В чём именно она хотела разобраться, не сказала, но Максим не стал допытываться. Через три дня принёс потёртый том «Анны Карениной» в твёрдом переплёте, «Преступление и наказание» с пожелтевшими страницами и сборник прозы Пушкина. Платонова не нашлось.
— Книги из моего магазина, — сказал он, складывая тома на стол. — Старые издания, но состояние хорошее. Если нужны другие авторы…
— Этого хватит для начала, — Мария едва заметно кивнула, протягивая руку к Достоевскому.
С этого дня она стала читать так, будто от этого зависело всё. Рядом с кроватью появилась маленькая настольная лампа, горевшая до глубокой ночи.
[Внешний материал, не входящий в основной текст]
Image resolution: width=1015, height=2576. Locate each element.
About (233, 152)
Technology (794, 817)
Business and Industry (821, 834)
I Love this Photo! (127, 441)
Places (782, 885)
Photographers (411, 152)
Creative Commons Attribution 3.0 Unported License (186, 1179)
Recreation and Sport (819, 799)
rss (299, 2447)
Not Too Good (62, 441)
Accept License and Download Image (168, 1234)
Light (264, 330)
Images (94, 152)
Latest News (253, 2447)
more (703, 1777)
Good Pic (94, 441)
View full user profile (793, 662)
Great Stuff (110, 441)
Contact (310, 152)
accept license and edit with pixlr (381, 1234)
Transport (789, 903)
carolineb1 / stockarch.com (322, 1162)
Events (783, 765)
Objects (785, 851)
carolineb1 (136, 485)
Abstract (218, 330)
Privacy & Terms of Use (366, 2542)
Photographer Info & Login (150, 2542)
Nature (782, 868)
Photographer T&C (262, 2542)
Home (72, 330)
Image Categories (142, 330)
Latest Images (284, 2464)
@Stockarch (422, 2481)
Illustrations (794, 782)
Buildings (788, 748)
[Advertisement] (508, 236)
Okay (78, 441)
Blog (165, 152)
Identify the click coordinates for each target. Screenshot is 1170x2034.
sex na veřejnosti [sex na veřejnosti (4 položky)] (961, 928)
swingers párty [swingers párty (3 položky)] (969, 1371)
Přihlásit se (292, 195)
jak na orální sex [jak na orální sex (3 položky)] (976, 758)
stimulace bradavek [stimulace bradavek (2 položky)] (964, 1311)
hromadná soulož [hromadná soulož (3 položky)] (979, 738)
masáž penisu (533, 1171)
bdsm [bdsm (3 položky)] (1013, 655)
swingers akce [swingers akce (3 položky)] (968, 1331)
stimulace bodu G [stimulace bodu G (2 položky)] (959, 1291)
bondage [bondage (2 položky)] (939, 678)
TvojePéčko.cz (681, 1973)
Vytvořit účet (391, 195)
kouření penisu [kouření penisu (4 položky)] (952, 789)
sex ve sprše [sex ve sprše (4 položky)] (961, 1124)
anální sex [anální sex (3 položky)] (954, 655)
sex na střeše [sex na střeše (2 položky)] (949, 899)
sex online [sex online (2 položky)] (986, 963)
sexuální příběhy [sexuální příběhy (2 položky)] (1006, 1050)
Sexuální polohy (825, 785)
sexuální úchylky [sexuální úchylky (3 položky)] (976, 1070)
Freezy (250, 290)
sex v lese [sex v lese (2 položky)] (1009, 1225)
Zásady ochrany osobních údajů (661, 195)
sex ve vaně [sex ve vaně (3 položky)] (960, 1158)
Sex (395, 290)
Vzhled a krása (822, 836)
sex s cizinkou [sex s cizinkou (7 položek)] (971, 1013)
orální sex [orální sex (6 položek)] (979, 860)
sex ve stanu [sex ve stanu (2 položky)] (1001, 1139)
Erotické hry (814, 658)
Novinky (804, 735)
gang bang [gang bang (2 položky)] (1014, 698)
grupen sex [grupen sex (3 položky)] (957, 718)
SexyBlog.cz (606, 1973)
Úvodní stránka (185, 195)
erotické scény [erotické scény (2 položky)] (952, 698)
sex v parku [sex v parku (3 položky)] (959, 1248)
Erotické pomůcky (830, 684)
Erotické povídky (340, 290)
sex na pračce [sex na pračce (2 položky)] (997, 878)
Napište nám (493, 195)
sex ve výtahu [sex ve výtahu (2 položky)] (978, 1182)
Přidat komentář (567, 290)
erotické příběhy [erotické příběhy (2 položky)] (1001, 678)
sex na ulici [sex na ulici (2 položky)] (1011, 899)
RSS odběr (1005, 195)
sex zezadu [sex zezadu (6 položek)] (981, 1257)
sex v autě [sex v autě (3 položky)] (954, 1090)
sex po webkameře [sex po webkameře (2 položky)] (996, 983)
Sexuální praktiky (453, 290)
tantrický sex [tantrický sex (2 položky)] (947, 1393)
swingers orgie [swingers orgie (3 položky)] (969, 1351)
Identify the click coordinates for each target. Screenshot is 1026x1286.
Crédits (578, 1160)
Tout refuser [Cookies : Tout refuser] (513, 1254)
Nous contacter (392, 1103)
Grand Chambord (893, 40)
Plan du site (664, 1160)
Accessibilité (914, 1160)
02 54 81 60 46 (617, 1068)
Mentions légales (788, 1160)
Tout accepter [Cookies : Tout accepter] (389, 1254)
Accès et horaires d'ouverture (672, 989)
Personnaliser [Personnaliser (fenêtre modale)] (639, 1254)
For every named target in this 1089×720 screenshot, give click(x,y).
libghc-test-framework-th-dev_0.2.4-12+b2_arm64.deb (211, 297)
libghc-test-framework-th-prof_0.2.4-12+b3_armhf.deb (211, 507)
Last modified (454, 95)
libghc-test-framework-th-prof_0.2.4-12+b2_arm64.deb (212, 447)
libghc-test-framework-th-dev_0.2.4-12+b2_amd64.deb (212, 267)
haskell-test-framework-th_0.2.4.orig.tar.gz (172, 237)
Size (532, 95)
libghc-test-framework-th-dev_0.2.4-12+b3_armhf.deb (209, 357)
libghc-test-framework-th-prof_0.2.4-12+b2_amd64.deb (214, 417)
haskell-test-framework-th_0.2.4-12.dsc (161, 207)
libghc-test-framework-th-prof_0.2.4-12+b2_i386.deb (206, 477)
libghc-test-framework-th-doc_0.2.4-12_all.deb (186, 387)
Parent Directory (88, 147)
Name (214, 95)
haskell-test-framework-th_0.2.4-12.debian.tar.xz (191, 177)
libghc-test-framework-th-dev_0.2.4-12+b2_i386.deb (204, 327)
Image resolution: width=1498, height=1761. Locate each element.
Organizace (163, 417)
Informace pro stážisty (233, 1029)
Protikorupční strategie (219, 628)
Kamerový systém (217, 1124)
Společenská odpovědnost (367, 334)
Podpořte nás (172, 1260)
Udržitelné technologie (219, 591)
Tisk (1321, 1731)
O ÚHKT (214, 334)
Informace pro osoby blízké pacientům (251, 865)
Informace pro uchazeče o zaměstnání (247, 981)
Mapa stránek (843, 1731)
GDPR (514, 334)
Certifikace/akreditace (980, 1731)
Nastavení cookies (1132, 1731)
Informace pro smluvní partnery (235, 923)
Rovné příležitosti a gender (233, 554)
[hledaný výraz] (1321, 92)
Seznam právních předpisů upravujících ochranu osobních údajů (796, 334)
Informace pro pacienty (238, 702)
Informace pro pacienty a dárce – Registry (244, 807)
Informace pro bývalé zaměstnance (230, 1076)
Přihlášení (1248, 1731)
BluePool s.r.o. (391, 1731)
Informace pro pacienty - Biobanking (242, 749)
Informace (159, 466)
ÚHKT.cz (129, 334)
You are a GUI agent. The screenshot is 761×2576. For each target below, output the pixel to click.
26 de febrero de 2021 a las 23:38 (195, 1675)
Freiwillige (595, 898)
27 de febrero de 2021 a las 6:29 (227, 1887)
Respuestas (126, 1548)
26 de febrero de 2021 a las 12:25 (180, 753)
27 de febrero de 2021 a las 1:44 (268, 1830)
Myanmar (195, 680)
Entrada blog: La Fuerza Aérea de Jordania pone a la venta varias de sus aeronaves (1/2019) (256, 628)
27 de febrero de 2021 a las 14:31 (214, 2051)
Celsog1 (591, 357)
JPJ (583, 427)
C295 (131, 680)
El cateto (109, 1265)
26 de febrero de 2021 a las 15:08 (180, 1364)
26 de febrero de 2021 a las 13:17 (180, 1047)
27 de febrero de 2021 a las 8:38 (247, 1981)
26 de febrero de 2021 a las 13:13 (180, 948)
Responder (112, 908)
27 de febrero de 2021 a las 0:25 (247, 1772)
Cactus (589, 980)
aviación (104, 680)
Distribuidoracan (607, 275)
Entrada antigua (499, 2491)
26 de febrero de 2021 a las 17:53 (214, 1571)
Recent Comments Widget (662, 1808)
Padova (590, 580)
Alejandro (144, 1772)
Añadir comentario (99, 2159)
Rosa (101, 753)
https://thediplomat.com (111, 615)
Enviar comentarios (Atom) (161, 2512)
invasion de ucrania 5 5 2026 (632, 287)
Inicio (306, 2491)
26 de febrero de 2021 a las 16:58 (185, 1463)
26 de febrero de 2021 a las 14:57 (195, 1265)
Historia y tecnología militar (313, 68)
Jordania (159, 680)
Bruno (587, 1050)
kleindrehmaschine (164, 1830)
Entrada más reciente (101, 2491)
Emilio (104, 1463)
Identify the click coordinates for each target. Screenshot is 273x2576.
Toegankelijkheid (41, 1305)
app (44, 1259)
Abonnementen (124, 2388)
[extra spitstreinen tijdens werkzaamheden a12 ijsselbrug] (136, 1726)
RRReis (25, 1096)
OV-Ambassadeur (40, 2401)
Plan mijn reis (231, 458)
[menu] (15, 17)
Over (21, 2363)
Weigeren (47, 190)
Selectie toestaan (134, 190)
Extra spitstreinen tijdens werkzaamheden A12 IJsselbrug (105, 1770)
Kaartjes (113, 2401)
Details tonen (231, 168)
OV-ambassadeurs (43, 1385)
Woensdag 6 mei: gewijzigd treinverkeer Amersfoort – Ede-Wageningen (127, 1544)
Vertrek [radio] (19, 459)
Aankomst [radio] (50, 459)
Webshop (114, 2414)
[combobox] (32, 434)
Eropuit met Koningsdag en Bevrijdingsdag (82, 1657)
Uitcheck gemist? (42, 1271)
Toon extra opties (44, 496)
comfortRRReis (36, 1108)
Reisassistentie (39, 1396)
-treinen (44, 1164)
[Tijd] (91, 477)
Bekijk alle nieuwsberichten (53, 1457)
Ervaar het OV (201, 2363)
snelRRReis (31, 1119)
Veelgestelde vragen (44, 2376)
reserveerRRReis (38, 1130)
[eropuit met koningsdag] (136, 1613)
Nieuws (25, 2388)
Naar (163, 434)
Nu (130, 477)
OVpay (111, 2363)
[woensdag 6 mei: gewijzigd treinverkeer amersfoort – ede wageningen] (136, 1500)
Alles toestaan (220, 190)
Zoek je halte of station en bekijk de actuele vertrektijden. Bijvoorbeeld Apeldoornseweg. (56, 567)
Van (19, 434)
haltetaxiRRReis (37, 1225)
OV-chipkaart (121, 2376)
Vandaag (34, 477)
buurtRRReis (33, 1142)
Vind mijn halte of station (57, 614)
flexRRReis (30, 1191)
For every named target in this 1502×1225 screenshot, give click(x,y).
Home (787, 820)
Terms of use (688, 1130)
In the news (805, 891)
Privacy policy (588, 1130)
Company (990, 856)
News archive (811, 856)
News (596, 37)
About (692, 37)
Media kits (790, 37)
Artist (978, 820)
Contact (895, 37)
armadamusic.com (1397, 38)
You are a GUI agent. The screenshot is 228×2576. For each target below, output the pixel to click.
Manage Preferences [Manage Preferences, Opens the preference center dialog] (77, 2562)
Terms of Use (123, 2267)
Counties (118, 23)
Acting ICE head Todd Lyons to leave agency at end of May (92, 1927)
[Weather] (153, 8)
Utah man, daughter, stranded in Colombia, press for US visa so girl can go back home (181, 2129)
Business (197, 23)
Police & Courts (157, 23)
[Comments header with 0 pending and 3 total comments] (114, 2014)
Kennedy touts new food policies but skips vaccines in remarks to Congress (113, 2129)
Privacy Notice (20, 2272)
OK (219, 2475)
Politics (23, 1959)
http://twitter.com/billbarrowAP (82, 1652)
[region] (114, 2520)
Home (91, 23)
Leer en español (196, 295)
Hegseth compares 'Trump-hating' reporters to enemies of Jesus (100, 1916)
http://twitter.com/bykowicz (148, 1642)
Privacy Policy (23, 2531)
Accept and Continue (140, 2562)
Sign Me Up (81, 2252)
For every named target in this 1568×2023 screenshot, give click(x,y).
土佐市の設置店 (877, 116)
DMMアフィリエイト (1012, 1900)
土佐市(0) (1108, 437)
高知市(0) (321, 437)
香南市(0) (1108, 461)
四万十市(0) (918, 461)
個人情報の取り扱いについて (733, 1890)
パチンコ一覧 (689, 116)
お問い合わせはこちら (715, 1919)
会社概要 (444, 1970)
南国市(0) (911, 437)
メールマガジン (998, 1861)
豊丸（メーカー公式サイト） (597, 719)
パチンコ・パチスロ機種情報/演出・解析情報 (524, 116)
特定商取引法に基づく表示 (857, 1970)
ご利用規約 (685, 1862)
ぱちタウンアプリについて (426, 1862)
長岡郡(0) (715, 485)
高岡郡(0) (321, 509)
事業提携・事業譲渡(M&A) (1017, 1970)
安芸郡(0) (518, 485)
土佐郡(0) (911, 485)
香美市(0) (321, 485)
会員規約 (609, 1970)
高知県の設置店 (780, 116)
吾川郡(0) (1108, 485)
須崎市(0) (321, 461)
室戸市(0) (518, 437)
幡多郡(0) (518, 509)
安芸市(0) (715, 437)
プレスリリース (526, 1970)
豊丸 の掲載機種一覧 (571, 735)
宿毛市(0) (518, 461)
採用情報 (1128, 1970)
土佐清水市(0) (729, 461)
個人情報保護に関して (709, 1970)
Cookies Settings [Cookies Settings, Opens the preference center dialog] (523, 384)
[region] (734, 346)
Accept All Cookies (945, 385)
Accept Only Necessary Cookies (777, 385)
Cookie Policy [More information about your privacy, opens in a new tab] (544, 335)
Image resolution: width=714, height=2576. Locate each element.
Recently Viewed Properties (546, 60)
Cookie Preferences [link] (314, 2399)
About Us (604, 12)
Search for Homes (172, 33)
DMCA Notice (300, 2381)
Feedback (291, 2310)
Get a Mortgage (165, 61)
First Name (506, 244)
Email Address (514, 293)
Страницы покрывались пометками — карандаш выпросила у Максима. Некоторые абзацы подчёркивала по нескольку раз, на полях ставила восклицательные знаки, вопросы, короткие комментарии. Тома быстро превращались в рабочие инструменты — исписанные, с загнутыми уголками, со следами пальцев на любимых страницах.
К февралю девяносто восьмого Максим, заметив её увлечение, начал регулярно приносить новые издания — как по просьбе Марии, так и по собственной инициативе. Маленькая библиотека пополнилась Буниным, Гоголем, позже появился долгожданный Платонов.
— Что ты в них ищешь? — спросил он однажды, наблюдая, как она вчитывается в строки, беззвучно шевеля губами.
Мария подняла глаза от романа, но смотрела сквозь него.
— Себя, — отозвалась она. — И то, как я дошла до этих стен.
В марте, когда за кирпичной кладкой капало с крыш и воздух наполнялся первой весенней сыростью, она начала узнавать в литературных персонажах себя прежнюю — и от этого узнавания хотелось захлопнуть книгу. В Элен Курагиной — свой расчётливый подход к мужчинам, в Настасье Филипповне — готовность использовать красоту как оружие.